Probing the Hierarchy of Genuine Multipartite Entanglement with Generalized Latent Entropy

Abstract

We introduce generalization of the recently proposed Latent Entropy (L-entropy) [1] as a refined measure of genuine multipartite entanglement (GME) in pure states of $n$-party quantum systems. Generalized L-entropy satisfies the axioms required for a valid GME measure and provides a natural ordering among $k$-uniform states maximizing for absolutely maximally entangled states (AME), effectively capturing the hierarchical structure of multipartite entanglement. We analyze the behavior of this measure for $n$-party Haar-random states and demonstrate that, in the large local-dimension limit, the maximal L-entropy saturates its upper bound for odd $n$, while for even $n$ it approaches the bound asymptotically.
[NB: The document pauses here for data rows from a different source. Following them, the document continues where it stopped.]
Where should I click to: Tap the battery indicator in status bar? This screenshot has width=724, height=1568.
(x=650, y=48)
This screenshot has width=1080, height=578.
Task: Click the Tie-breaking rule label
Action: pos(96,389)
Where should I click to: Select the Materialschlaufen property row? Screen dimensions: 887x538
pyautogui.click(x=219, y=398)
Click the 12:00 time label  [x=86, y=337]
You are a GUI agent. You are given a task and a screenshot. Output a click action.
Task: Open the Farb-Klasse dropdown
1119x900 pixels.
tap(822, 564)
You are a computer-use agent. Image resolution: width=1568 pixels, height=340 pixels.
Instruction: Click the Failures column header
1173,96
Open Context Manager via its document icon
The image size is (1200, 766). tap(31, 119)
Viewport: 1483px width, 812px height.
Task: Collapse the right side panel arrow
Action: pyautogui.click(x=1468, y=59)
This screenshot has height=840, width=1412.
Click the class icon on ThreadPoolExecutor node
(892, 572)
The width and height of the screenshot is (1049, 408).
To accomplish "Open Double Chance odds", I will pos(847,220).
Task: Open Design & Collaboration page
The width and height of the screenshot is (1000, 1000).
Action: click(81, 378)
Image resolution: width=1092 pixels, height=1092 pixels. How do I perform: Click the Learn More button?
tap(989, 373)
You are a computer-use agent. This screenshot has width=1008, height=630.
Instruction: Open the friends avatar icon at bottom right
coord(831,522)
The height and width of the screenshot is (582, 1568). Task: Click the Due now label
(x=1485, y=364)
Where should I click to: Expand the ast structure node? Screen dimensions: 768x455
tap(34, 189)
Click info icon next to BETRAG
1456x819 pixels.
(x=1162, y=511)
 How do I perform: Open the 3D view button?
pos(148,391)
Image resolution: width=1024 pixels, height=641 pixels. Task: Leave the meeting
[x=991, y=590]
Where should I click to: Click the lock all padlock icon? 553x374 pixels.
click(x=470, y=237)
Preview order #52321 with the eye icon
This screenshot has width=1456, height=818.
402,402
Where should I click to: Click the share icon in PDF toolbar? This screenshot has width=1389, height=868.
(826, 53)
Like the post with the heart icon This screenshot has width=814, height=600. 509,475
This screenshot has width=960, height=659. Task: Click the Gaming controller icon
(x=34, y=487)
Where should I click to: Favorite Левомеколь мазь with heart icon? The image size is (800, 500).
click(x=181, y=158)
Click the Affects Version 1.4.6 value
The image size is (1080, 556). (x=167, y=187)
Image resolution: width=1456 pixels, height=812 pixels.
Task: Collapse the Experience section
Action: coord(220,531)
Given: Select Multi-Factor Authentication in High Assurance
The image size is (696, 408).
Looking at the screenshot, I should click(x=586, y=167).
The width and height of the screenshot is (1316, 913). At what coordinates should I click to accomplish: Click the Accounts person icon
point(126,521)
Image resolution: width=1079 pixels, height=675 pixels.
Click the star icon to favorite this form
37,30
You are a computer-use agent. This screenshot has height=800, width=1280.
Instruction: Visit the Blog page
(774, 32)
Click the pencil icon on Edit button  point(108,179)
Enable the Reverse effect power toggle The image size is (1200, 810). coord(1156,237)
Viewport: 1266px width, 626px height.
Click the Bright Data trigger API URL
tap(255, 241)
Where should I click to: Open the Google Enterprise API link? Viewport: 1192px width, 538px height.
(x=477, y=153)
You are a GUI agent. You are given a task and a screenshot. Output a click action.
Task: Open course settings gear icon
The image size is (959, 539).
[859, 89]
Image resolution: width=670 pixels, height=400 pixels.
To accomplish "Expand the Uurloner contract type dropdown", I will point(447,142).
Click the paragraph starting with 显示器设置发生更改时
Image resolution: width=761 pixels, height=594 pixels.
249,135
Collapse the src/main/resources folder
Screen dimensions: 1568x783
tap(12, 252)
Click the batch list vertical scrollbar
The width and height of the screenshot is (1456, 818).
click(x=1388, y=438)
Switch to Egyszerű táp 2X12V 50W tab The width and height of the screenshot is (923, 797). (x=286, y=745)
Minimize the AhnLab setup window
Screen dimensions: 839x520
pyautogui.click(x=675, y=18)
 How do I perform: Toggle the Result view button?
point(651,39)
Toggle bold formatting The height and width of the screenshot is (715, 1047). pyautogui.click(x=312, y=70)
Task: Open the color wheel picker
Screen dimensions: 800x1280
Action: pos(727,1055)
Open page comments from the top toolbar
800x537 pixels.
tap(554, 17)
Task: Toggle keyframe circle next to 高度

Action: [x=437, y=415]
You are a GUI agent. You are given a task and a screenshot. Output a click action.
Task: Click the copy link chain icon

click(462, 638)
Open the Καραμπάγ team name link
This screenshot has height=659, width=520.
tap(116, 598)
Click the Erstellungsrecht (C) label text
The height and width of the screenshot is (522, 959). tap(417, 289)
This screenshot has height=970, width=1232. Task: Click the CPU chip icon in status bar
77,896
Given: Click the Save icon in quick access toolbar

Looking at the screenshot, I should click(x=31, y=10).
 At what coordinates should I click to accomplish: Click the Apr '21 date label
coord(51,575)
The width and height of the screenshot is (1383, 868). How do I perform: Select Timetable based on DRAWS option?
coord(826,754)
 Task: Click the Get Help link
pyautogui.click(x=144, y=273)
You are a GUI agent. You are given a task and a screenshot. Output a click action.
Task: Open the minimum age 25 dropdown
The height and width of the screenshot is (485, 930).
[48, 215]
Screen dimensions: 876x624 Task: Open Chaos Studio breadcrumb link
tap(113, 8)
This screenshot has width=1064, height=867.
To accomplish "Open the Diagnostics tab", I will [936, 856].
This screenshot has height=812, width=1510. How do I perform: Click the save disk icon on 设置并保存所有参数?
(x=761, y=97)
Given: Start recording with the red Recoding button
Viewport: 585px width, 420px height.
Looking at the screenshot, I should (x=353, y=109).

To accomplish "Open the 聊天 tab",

Furthermore, we apply this framework to examine multipartite entanglement properties of quantum states in several variants of the Sachdev--Ye--Kitaev (SYK) model, including SYK$_4$, SYK$_2$, mass-deformed SYK, sparse SYK, and $\mathcal{N}=2$ supersymmetric SYK. The results demonstrate that the generalized L-entropy serves as a sensitive probe of multipartite entanglement, revealing how deformations influence quantum entanglement structure in such strongly interacting systems.